| EXTRACTED TEXT |

Breaking Bad (Habits)
Australian Women’s Weekly NZ|February 2021
In 2020, the structure of our days was dismantled, disrupting our habits for better and worse. Genevieve Gannon investigates whether brain science can get us back on track.
Genevieve Gannon
Breaking Bad (Habits)

It’s almost 2am when the credits cut to the next episode of my TV show and even though I know I should go to bed, I’m being sucked into the story. I’m on my summer break, so I keep watching. My trip home for Christmas has been cancelled and I can feel myself slipping into the bad habits I developed during the first COVID-19 lockdown – the worst of which was late-night Netflix binges.

Like everyone else, the middle of 2020 destroyed the framework that kept my life upright and my days became a chaotic mess of neglected laundry and Chocolate Royals for dinner. But just as I’m settling in for the fifth episode of The Crown, I recall the powerful lessons I learnt last year about habit formation, and force myself to switch off the TV.

| PROBLEMS TO WORK ON |
(a) Rewrite the paragraph of the habits article that begins "It's almost 2am" as a shorter list that keeps its main facts.
(b) Resume the habits article after its last sentence, keeping the same first-person voice.
The records that follow come from a different source than the article.

[Records from a collection]
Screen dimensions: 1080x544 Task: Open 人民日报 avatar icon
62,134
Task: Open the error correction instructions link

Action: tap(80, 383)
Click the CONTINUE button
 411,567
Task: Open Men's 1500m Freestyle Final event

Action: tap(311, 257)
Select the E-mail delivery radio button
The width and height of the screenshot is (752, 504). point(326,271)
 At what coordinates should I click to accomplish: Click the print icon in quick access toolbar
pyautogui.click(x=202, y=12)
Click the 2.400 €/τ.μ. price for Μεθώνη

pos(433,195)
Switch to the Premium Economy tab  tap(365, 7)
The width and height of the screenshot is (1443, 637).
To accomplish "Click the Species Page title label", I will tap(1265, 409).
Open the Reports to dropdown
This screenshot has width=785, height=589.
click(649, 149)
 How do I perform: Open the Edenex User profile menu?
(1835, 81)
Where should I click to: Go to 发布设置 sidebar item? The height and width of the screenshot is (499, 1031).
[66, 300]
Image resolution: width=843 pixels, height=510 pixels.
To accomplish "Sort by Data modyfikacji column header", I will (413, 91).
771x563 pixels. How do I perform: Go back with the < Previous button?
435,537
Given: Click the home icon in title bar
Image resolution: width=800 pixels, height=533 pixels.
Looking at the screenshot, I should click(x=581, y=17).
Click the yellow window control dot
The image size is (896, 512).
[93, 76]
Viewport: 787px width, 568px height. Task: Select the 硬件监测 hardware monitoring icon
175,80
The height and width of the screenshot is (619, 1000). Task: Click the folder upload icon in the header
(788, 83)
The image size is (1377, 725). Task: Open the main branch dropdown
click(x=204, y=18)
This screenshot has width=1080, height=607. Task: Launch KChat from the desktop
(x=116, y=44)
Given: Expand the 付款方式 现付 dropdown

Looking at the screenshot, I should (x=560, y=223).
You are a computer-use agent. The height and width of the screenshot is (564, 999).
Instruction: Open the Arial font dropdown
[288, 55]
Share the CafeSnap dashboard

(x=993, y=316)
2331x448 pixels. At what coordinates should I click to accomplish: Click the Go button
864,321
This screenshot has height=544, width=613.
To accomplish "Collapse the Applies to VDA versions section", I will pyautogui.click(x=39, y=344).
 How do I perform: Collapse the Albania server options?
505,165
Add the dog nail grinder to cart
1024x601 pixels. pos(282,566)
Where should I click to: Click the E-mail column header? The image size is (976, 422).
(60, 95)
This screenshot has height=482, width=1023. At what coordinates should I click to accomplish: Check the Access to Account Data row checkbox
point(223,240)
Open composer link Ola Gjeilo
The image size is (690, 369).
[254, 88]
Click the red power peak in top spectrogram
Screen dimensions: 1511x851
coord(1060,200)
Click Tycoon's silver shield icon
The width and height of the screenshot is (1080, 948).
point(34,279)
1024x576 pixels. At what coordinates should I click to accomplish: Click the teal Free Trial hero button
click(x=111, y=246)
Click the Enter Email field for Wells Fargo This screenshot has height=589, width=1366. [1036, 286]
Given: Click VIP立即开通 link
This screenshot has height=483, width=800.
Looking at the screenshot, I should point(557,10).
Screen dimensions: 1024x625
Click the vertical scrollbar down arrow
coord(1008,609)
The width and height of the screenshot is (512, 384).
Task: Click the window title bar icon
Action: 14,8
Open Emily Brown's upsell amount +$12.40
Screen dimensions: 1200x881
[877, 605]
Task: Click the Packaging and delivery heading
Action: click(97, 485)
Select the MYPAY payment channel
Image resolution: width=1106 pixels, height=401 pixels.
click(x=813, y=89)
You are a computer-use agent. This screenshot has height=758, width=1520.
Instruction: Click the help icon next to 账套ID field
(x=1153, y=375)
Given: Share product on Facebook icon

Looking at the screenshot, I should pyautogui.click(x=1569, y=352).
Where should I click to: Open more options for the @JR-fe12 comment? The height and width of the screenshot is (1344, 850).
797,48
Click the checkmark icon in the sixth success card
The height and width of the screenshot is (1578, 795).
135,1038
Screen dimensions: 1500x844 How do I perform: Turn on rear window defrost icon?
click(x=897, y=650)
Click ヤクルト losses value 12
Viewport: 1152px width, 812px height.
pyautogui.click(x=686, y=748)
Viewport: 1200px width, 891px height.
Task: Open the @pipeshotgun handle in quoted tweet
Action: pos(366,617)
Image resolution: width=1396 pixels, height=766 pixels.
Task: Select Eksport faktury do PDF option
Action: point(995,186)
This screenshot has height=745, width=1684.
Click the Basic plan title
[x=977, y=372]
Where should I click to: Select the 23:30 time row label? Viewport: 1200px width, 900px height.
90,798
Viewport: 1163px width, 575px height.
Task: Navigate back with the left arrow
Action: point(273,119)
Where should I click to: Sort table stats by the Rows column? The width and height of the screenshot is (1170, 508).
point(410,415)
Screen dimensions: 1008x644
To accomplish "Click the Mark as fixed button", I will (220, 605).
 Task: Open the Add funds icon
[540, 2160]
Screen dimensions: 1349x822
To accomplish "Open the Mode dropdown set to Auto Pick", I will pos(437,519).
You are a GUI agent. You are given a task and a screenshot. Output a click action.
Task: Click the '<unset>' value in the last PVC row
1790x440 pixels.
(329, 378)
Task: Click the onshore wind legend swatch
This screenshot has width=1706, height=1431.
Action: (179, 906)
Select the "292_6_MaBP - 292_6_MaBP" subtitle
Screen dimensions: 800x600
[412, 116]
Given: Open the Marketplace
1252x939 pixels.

| ANSWERS TO THE EXERCISES |
(a)
- It's almost 2am and the next episode is starting; the writer knows bedtime has passed but keeps watching.
- The writer is on summer break.
- A trip home for Christmas has been cancelled.
- Bad habits from the first COVID-19 lockdown are creeping back, the worst being late-night Netflix binges.

(b)
Six months ago, I contacted University of Southern California Professor Wendy Wood, who is widely regarded as the world’s leading authority on habit formation. I wanted to know how to stop my bad habits from taking over my life, while keeping the good habits that lockdown allowed me to cultivate. What she taught me was a revelation.

“You can make pretty much any behaviour more habitual, as long as you do it the same way each time. The things that get repeated over and over and get us a reward form into habit,” she told me. “It’s surprising how much we rely on that structure.”

Professor Wood has spent three decades studying the brain science behind habit formation and says 80 per cent of people misunderstand habits, which is why we so often fail when we try to change them. We believe we change our actions through willpower, but this is not only incorrect, it’s counterproductive.